Start of INFORMATION SUPPLIED

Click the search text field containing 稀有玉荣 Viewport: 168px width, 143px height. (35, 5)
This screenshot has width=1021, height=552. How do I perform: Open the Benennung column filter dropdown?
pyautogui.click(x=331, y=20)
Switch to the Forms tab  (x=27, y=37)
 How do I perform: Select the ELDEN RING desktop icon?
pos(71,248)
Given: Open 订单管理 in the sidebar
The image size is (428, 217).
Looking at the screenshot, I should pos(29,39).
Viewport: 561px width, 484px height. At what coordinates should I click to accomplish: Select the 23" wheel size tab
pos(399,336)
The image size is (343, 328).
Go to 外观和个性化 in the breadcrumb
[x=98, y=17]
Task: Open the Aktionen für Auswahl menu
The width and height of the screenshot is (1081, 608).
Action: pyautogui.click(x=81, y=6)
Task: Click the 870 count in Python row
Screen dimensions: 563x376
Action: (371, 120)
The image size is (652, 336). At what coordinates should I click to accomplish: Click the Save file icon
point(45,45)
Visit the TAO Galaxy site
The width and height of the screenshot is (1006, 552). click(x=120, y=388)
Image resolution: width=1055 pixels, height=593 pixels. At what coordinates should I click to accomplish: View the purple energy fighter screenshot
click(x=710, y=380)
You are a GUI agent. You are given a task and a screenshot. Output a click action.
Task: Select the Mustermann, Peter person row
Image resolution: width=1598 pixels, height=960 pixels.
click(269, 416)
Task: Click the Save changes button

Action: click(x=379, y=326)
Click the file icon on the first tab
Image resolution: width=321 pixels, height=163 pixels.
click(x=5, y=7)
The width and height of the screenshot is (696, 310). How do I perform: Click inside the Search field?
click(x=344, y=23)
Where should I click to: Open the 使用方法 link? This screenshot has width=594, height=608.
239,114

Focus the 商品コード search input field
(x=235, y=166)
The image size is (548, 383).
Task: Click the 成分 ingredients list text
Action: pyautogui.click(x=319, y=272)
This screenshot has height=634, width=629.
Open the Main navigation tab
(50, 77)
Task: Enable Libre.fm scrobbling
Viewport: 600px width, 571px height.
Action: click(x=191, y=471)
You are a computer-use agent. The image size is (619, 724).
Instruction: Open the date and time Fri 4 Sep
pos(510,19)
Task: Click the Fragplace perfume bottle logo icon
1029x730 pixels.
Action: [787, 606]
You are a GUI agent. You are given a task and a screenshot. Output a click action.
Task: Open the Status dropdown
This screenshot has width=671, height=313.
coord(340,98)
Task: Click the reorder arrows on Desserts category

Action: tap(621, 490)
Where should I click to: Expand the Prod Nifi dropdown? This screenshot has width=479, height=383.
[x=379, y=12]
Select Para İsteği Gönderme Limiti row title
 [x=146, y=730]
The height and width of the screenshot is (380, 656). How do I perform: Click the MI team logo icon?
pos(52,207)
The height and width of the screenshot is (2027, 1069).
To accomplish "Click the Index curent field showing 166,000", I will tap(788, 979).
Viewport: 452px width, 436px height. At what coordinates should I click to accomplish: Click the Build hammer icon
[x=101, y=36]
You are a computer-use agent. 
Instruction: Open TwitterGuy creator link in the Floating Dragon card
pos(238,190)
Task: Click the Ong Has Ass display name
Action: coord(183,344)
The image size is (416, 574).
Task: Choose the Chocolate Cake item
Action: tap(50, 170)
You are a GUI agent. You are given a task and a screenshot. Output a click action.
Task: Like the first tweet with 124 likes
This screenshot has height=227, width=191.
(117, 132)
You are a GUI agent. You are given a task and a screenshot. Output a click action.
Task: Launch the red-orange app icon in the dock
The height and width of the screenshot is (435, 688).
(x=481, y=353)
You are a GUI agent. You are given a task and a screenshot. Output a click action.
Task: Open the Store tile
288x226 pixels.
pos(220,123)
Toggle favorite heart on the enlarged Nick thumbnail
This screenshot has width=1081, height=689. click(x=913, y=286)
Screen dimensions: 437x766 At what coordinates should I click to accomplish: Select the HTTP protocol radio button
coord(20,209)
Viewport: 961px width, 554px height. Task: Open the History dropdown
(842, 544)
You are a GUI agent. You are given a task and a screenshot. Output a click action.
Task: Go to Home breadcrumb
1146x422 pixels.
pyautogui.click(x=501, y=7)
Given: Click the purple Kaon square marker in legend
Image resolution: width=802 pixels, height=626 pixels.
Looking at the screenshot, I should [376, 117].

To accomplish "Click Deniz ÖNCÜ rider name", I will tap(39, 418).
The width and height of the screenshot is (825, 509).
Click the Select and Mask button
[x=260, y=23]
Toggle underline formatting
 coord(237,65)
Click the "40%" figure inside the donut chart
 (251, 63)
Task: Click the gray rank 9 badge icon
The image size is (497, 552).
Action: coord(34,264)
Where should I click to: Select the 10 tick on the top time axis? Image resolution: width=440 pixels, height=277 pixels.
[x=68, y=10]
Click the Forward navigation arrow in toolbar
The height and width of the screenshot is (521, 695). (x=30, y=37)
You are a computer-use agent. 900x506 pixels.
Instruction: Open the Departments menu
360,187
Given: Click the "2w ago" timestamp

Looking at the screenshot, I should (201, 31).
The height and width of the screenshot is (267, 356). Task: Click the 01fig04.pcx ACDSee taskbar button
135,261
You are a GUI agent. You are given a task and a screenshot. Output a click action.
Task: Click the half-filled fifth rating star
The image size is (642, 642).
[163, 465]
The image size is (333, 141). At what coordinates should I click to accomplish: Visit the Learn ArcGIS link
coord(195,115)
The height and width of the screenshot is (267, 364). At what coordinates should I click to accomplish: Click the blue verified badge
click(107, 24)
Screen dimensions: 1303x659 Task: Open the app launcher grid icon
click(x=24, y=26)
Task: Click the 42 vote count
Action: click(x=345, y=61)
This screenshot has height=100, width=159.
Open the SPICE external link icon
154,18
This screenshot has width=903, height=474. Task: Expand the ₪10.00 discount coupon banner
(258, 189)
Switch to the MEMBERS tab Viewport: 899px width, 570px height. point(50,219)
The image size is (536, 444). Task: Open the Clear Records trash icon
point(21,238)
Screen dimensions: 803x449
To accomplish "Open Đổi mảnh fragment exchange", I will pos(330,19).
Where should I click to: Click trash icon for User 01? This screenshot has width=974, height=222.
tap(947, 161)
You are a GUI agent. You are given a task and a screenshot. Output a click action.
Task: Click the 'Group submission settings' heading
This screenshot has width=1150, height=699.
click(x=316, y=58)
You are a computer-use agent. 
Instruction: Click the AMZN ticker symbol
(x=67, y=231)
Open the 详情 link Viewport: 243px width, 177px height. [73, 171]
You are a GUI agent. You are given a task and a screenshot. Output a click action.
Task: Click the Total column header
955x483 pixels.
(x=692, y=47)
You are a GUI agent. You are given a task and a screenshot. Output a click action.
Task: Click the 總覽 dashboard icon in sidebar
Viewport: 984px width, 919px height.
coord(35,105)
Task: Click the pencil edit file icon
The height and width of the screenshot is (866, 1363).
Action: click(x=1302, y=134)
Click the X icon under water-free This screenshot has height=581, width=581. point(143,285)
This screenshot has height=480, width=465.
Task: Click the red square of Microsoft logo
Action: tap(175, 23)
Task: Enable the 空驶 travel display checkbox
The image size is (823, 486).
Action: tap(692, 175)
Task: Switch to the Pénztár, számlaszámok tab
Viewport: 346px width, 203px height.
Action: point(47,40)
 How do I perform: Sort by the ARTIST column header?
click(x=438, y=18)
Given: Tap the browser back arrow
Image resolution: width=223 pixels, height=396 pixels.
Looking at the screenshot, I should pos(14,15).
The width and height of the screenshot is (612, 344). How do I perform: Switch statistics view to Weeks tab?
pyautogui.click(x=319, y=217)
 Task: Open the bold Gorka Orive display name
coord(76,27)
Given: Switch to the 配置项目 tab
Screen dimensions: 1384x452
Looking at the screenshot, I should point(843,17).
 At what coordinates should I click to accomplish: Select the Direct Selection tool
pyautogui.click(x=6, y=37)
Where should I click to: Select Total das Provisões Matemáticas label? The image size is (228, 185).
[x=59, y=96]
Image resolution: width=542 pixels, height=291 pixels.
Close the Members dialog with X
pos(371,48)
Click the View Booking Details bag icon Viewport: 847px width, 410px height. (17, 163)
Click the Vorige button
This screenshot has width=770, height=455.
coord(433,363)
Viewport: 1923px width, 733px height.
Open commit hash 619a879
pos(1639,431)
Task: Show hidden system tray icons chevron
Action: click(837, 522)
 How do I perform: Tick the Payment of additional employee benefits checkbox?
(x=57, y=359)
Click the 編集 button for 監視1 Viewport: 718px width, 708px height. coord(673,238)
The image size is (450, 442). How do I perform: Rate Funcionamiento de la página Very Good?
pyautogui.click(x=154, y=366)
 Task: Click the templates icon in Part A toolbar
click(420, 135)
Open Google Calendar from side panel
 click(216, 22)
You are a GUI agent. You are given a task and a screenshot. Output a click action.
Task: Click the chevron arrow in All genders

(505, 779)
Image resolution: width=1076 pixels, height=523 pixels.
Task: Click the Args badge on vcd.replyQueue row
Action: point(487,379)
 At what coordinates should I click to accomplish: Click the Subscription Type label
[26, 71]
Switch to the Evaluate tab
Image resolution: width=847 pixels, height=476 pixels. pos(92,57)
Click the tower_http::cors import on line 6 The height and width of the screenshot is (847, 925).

End of INFORMATION SUPPLIED

▸ ABOUT THIS TASK
The answer is the line holding "Click the 編集" and all the lines after it through the end of the records, repeated exactly.

▸ WRITTEN RESPONSE
Click the 編集 button for 監視1 Viewport: 718px width, 708px height. coord(673,238)
The image size is (450, 442). How do I perform: Rate Funcionamiento de la página Very Good?
pyautogui.click(x=154, y=366)
 Task: Click the templates icon in Part A toolbar
click(420, 135)
Open Google Calendar from side panel
 click(216, 22)
You are a GUI agent. You are given a task and a screenshot. Output a click action.
Task: Click the chevron arrow in All genders

(505, 779)
Image resolution: width=1076 pixels, height=523 pixels.
Task: Click the Args badge on vcd.replyQueue row
Action: point(487,379)
 At what coordinates should I click to accomplish: Click the Subscription Type label
[26, 71]
Switch to the Evaluate tab
Image resolution: width=847 pixels, height=476 pixels. pos(92,57)
Click the tower_http::cors import on line 6 The height and width of the screenshot is (847, 925).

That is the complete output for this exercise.